1919, J’accuse d’Abel Gance. Dans cette œuvre saisissante, le cinéaste fait surgir, tels des zombies, les soldats morts de leurs tombes. Ces malheureux au corps ravagé se rassemblent en des processions infinies hurlant « Plus jamais ça ! » La Grande Guerre doit être la « der des ders ». Dix-huit ans plus tard, en 1937, l’indignation n’est plus là, comme le raconte La Grande Illusion de Charles Spaak et Jean Renoir. À la fin du film, deux prisonniers évadés concluent : « – En espérant que c’est la dernière… – Ah ! tu te fais des illusions. »

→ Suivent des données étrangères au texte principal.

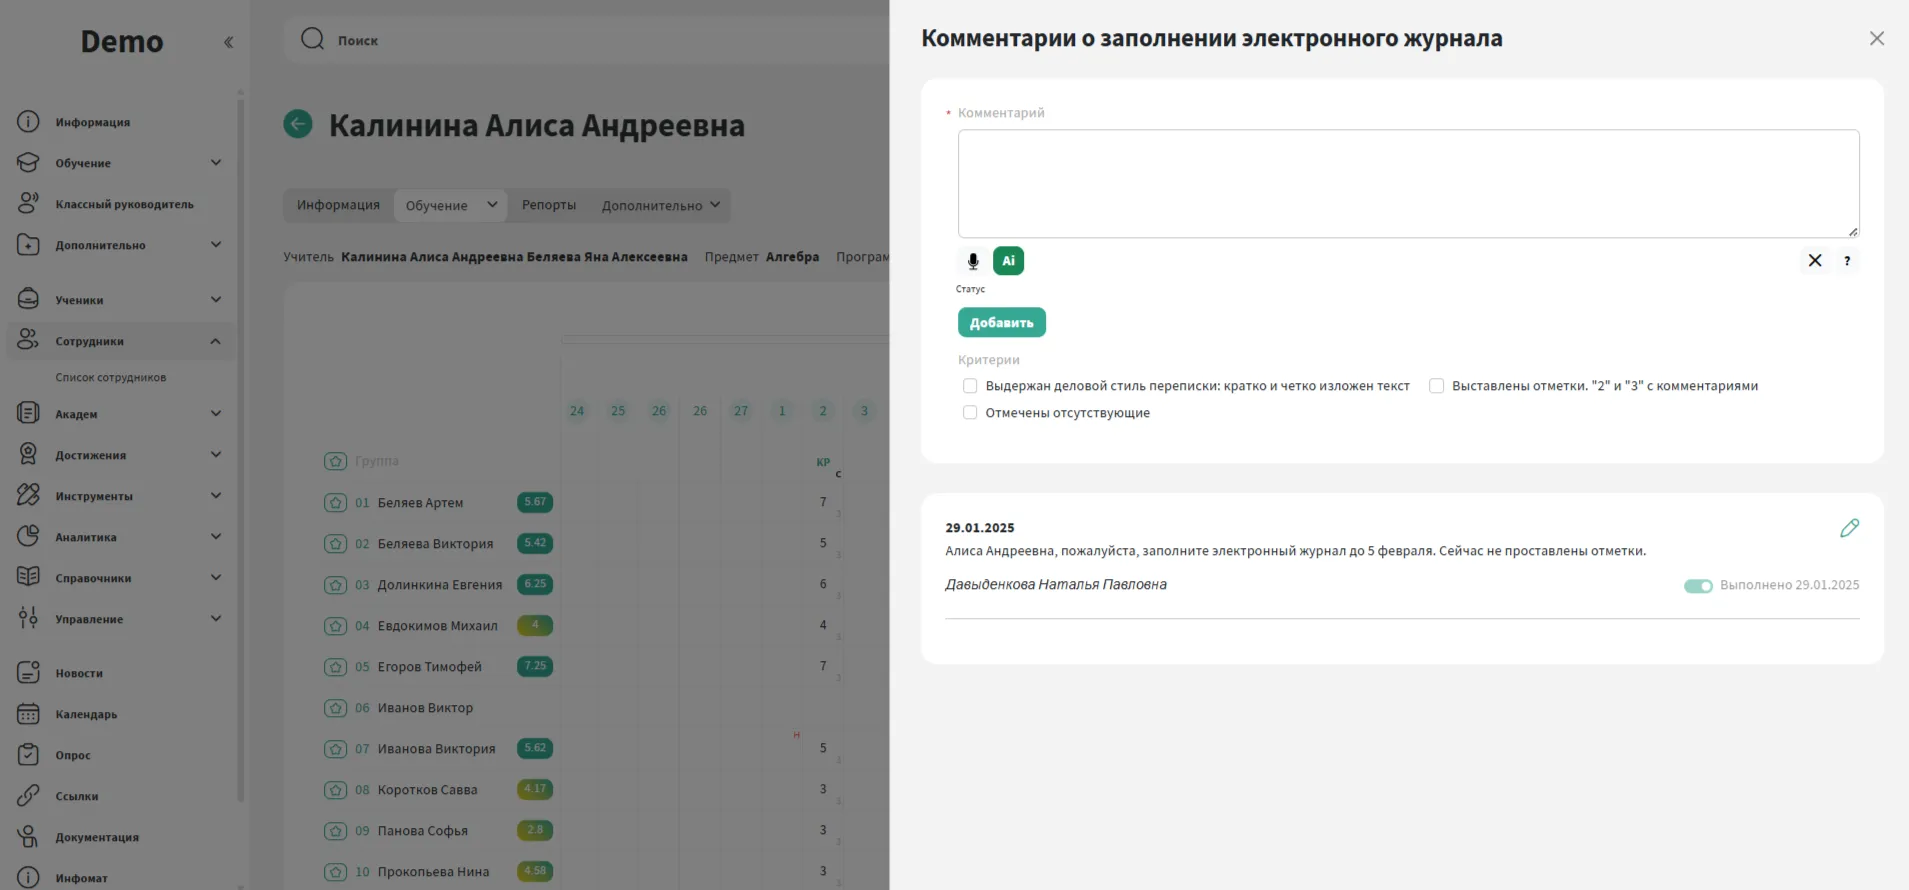Open the Дополнительно tab dropdown

coord(660,205)
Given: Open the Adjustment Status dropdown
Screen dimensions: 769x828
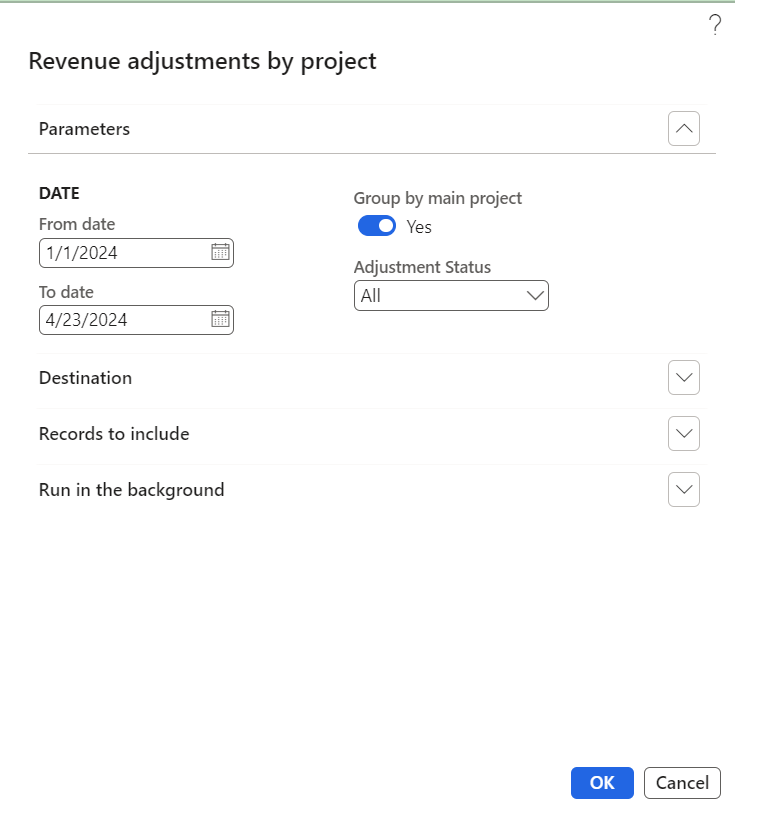Looking at the screenshot, I should [451, 296].
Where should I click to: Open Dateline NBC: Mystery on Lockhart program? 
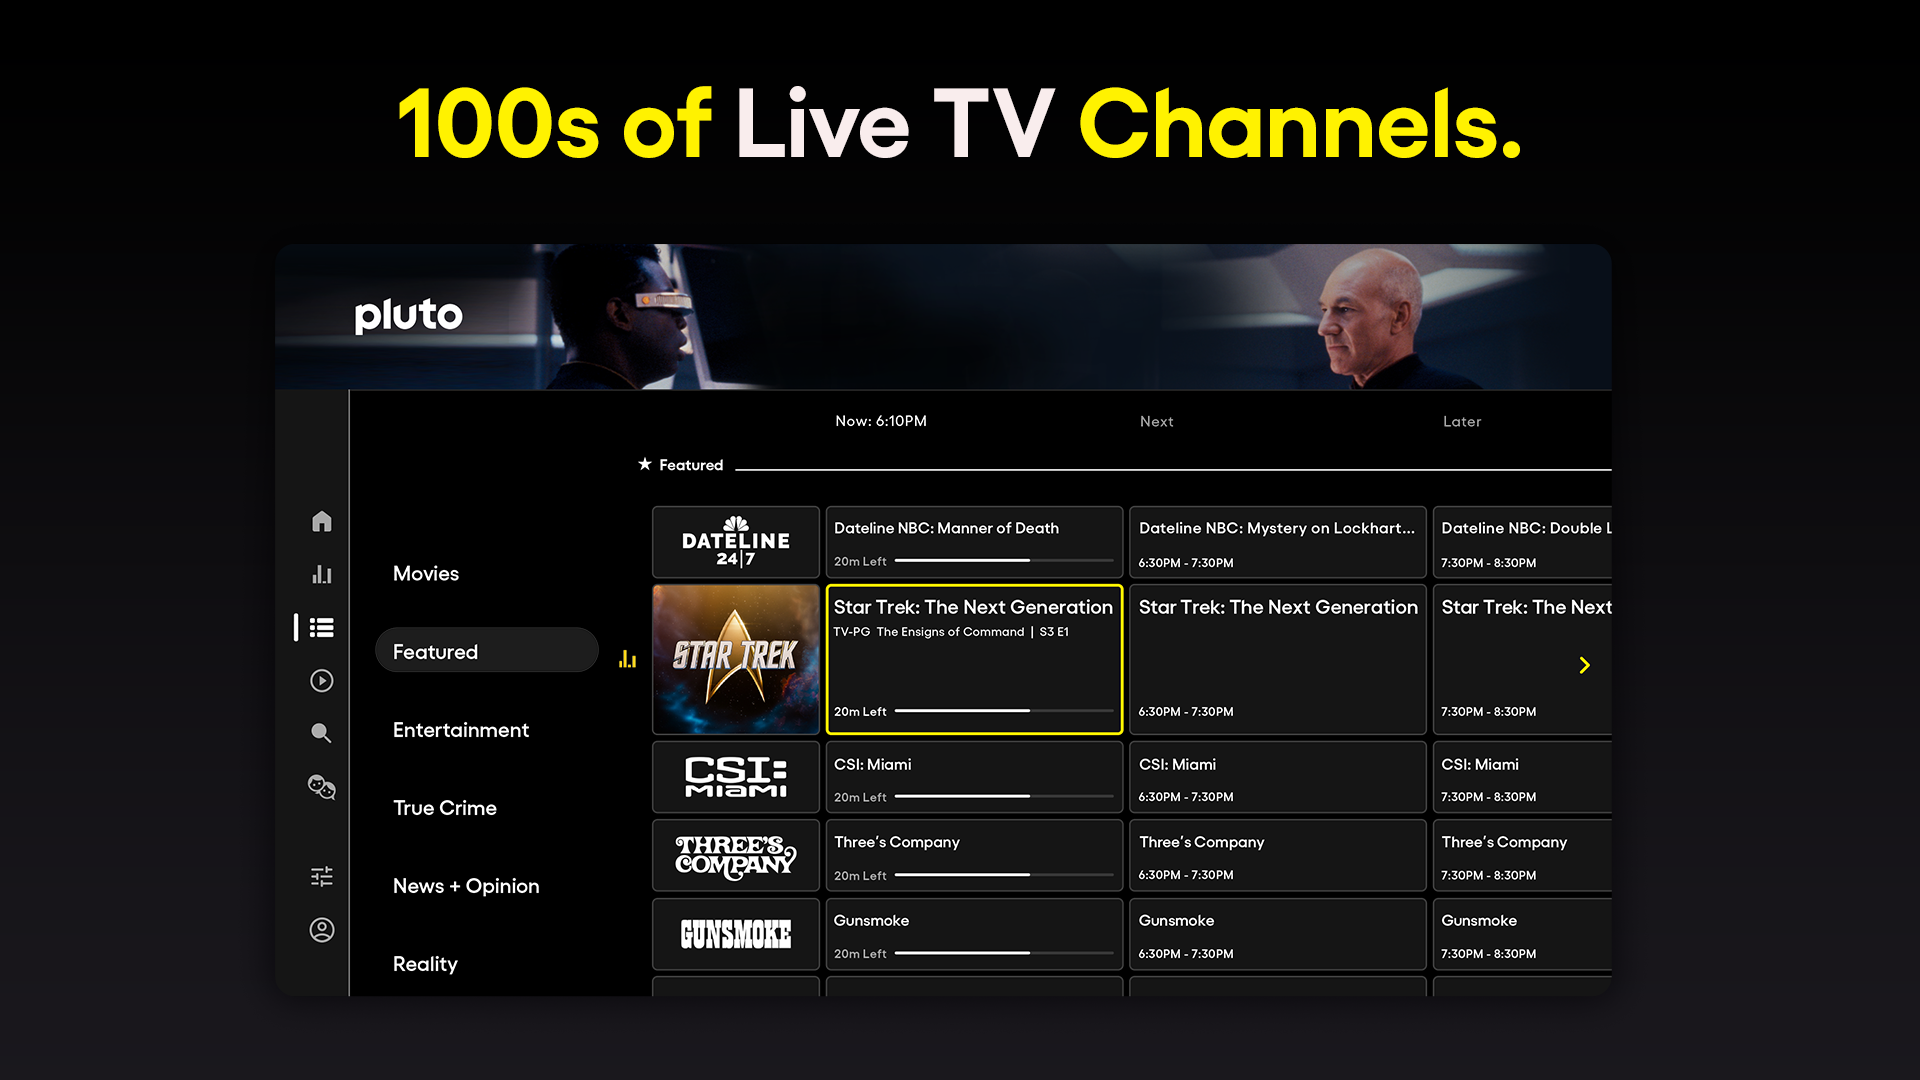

Le film de Spaak et Renoir renvoie au livre du Britannique Norman Angell (1872-1967) qui a lui aussi pour titre La Grande Illusion. La première édition de l’ouvrage paraît en 1910, quatre ans avant la descente aux enfers. Pour Angell, une guerre entre grandes puissances est désormais impossible, les sociétés industrielles étant trop habituées au confort, trop conscientes des exigences économiques pour s’épuiser dans d’inutiles combats. Le retentissement de l’ouvrage est considérable. Une deuxième édition paraît en 1933, année de l’accession au pouvoir d’Adolf Hitler. Angell, prenant acte de l’« accident » de 1914-1918, conclut pourtant que la rationalité économique finira par l’emporter.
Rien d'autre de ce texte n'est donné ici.